(Reuters) – U.S. federal health regulators have proposed banning Theranos Inc founder Elizabeth Holmes from the blood-testing business for at least 2 years after determining that the company failed to fix certain problems at its California laboratory, the Wall Street Journal reported.
The Centers for Medicare and Medicaid (CMS), in its letter dated March 18, said it planned to revoke the lab’s federal license and prohibit Holmes and Theranos’s president, Sunny Balwani, from owning other labs for at least two years, the WSJ said on Wednesday.
The proposed ban would include Theranos’s only other lab, located in Arizona, which along with the California lab generates most of the company’s revenue, the Journal said.
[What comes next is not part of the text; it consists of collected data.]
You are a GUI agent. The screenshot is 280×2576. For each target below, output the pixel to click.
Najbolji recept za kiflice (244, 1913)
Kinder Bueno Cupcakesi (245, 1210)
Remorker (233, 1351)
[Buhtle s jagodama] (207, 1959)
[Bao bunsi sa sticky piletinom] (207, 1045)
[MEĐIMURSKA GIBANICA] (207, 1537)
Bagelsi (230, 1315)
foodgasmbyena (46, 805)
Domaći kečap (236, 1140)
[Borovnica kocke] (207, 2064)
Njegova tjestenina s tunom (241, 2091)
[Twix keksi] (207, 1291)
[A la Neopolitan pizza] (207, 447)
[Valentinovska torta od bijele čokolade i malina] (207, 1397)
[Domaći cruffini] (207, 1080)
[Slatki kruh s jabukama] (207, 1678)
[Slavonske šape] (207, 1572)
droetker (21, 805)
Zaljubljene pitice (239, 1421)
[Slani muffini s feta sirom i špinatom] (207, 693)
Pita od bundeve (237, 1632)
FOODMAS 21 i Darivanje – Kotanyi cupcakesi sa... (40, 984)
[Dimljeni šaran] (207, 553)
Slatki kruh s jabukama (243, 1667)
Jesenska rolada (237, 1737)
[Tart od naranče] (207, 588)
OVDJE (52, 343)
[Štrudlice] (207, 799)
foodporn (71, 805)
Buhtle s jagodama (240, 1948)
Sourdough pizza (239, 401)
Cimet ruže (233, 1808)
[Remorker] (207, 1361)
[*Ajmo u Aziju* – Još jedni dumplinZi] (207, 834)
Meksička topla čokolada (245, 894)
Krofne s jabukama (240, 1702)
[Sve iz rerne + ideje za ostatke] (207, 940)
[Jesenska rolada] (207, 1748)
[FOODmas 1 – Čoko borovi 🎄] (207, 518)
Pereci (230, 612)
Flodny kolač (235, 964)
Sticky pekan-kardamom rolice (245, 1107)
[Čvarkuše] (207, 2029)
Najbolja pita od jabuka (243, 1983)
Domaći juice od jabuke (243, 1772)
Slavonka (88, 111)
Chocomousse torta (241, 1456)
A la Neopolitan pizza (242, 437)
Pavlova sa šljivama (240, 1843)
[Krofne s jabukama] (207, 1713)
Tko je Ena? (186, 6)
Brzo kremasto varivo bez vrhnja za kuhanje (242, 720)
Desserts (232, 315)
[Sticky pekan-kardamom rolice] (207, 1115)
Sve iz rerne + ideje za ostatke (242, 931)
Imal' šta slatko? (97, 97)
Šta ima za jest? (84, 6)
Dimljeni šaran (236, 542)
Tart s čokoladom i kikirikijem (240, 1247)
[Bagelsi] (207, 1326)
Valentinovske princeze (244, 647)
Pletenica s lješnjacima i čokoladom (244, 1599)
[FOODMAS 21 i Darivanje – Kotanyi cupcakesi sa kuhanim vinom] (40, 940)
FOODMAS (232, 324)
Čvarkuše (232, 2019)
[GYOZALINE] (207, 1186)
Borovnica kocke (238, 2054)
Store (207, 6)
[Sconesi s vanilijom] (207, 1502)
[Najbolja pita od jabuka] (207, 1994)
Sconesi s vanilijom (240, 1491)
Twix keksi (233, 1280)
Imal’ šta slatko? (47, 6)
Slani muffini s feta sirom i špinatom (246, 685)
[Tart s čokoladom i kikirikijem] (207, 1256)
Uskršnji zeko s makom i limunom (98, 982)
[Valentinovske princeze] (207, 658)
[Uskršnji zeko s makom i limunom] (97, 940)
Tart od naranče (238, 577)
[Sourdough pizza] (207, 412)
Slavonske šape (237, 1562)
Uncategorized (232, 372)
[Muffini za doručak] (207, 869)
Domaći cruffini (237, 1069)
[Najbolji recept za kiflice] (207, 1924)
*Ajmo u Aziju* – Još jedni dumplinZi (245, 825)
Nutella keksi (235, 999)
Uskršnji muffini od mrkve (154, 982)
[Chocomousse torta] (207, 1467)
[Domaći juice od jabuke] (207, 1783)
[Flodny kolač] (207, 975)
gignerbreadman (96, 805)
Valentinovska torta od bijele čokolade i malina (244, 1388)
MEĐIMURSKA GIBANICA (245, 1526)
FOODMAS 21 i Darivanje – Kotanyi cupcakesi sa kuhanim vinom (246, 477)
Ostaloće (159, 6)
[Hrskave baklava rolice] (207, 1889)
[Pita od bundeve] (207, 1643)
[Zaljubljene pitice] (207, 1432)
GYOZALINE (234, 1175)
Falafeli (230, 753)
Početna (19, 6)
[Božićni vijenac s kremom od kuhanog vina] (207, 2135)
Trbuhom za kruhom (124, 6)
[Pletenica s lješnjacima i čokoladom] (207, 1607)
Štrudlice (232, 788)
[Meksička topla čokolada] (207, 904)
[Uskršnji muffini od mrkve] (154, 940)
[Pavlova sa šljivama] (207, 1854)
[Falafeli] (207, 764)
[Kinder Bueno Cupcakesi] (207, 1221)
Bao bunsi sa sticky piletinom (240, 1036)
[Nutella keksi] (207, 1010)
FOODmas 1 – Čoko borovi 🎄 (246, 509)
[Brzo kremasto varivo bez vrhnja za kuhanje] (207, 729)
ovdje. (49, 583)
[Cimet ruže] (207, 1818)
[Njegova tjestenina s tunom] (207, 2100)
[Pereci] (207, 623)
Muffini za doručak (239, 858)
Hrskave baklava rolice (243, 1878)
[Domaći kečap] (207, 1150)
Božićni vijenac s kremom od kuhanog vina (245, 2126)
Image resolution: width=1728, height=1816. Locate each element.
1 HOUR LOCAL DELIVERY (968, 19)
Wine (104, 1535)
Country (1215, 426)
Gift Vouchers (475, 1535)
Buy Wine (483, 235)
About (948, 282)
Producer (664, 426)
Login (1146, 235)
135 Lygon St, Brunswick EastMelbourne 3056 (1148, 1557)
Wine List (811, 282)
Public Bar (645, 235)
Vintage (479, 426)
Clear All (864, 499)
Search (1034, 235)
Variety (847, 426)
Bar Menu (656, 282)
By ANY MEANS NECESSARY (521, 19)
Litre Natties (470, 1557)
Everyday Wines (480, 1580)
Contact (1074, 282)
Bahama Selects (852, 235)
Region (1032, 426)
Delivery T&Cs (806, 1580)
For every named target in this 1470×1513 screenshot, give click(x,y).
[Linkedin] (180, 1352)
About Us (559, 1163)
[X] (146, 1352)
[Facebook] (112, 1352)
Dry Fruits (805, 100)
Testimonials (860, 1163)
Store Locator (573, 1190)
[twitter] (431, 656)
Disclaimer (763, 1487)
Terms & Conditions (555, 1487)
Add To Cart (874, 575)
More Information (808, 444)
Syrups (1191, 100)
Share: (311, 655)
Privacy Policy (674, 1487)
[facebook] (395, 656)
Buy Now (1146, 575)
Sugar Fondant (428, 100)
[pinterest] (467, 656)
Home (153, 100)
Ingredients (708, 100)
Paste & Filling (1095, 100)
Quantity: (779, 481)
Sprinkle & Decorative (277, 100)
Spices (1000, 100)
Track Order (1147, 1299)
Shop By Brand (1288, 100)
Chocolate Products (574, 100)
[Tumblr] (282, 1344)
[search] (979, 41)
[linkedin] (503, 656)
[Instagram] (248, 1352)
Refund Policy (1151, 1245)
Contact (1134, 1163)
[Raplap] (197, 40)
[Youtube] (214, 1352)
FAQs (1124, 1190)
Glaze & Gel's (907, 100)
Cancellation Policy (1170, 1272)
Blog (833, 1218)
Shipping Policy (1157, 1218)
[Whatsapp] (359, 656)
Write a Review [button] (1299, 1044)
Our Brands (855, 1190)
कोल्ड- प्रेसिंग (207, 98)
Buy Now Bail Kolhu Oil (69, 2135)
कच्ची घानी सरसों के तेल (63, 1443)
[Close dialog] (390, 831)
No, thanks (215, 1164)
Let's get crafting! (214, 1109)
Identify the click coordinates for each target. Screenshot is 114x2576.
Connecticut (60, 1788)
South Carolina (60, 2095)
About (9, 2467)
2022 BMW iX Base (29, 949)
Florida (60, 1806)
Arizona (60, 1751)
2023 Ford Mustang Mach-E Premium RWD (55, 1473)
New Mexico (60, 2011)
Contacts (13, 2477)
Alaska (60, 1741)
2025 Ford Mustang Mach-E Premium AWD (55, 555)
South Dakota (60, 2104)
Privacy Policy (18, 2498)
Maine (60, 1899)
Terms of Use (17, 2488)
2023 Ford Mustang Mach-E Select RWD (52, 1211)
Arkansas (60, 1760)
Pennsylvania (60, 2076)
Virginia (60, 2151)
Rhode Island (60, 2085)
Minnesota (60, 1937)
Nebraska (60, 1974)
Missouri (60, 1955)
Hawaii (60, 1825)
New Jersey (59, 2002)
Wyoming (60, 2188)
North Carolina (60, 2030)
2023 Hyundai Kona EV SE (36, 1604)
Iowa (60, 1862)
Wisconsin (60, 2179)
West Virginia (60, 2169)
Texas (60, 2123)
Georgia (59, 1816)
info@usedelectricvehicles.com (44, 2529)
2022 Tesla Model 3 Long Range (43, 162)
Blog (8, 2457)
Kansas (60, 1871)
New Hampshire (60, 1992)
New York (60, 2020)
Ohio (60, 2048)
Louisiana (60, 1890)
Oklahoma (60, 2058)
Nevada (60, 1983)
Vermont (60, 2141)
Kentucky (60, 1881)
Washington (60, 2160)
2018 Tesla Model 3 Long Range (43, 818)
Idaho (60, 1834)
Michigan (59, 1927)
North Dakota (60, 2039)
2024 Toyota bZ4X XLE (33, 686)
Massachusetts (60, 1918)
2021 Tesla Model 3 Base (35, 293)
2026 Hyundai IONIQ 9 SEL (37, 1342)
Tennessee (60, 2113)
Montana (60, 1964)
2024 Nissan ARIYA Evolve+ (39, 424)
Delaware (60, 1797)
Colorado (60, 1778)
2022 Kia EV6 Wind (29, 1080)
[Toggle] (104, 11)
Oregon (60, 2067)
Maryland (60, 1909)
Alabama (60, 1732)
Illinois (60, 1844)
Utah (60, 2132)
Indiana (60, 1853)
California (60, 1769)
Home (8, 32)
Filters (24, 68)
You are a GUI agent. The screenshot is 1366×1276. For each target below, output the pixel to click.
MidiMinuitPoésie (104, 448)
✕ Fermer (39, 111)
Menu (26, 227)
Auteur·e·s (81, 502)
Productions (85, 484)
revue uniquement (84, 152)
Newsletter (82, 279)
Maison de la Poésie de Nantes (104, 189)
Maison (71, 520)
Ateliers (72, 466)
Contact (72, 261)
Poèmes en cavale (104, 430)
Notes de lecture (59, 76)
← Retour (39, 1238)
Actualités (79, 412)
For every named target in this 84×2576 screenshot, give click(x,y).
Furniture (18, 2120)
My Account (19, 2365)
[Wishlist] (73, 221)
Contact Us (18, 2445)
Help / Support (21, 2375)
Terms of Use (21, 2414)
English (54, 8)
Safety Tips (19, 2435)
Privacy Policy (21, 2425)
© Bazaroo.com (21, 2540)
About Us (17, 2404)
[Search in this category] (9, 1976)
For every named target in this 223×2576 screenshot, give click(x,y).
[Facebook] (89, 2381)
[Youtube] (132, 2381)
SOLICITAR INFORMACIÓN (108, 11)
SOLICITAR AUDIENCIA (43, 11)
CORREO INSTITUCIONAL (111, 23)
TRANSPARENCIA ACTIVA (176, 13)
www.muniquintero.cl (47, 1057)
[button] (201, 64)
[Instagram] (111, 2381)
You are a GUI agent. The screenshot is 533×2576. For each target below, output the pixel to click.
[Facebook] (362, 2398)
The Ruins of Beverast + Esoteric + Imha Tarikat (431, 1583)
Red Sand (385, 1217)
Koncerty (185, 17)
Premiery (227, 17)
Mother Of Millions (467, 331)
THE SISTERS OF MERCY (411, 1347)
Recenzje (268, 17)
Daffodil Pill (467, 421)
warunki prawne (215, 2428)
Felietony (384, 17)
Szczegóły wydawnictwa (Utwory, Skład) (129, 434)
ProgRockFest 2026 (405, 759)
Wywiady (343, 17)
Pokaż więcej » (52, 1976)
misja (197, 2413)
The Journal said CMS gave Theranos about 10 days to provide adequate evidence of why the sanctions should not be imposed. Theranos had responded and the CMS was reviewing the response, the WSJ said, citing a person familiar with the matter.
A Theranos spokeswoman told Reuters that the CMS had not imposed any sanctions on the company as yet.
Theranos had promised to shake up medical testing by conducting a wide range of tests with just one drop of blood in a user-friendly manner with quick results.
The company has been in the spotlight after reports in the WSJ suggested that the blood-testing devices were flawed and had problems with accuracy.
The CMS in January had said that deficient practices at the California lab posed an “immediate jeopardy to patient health and safety”.
Around that time, Walgreens Boots Alliance Inc, the largest U.S. drugstore chain, said it would stop using the services of the lab until all issues raised by the CMS were addressed.